At the time, the Canadian CEO and water technology expert was 63 years old and hoping to retire to academia. Benedek took a job at Scripps Research in San Diego, where he was briefly a professor. But while at Scripps, he quickly became passionate about the next problem he wanted to tackle through the private sector: climate change.
“Governments around the world are failing to protect us from catastrophe,” he says. “And things will change, as they usually do, when the catastrophe gets unbearable.” Benedek hopes that things won’t get to that point and that his current company, Anaergia, can be part of the solution in weaning the world off fossil fuels. The corporation is one of Canada’s fastest-growing sustainable companies.

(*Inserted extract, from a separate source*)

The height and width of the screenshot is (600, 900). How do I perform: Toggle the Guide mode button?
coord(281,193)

In 2007, Benedek left his academic job and founded Anaergia, which converts organic food waste into biofuels, such as renewable natural gas. This technology reduces the amount of methane, a potent greenhouse gas, being emitted into the atmosphere from landfills. The company went public last summer, and in March, Anaergia announced it planned to raise $60 million by offering 4.8 million subordinate voting shares.

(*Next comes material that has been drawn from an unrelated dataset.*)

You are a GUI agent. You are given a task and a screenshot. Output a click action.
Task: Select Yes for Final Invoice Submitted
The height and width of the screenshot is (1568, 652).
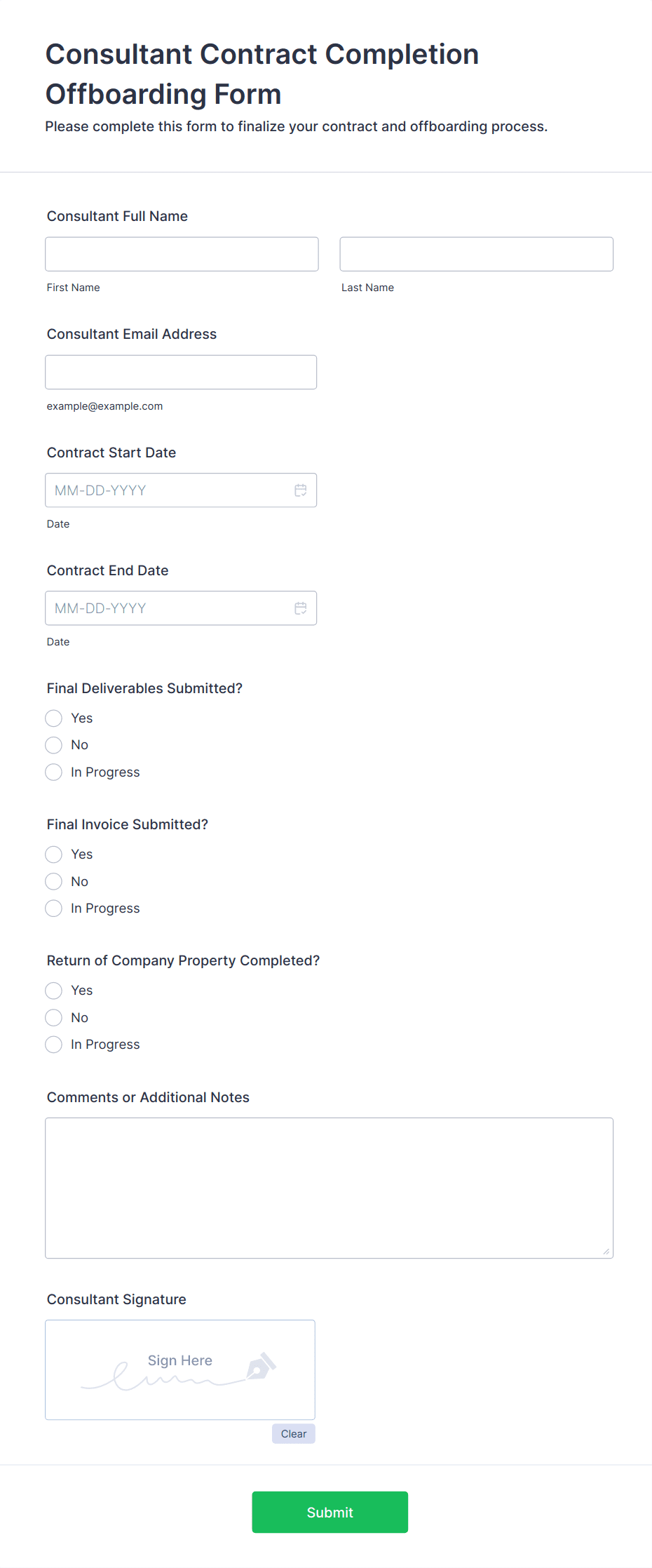click(54, 855)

A current that flows through both Benedek’s old venture and his new one is his pursuit to solve environmental problems using technology. He worried that the world would face some nasty water shortages and sought to put a dent in water pollution through ultrafiltration membranes he developed with Zenon.
Governments around the world are failing to protect us from catastrophe. And things will change, as they usually do, when the catastrophe gets unbearable.
Benedek came to Canada from Hungary in 1956 during the Hungarian Revolution. He became a professor at McMaster University, before fleeing academia a first time to start Zenon in 1980. During that first stint as a professor, he grew restless to make an impact on big problems.
That drive led him to found the company that topped our first list of the 50 Best Corporate Citizens 20 years ago (Zenon ranked first in 2002 and 2004). Back then we wrote, “Zenon provides one of the most basic of human needs: clean H2O, while conducting itself in the most chivalrous of fashions. Is it the Ideal Corporate Citizen? For 2002, it’s King of the Castle.”
Benedek came from a long line of shoemakers in Hungary, an occupation he was expected to fall into, but he was bound for bigger things. He hopes that his company will be part of a larger constellation of corporations that will help solve humanity’s greatest challenge.
“I get up every morning with the hope that I [can] find a new way, [and] I think about … how to get there. And then I also go back in history and I find examples where, [against] impossible odds, [problems were] resolved and humanity survived,” he says.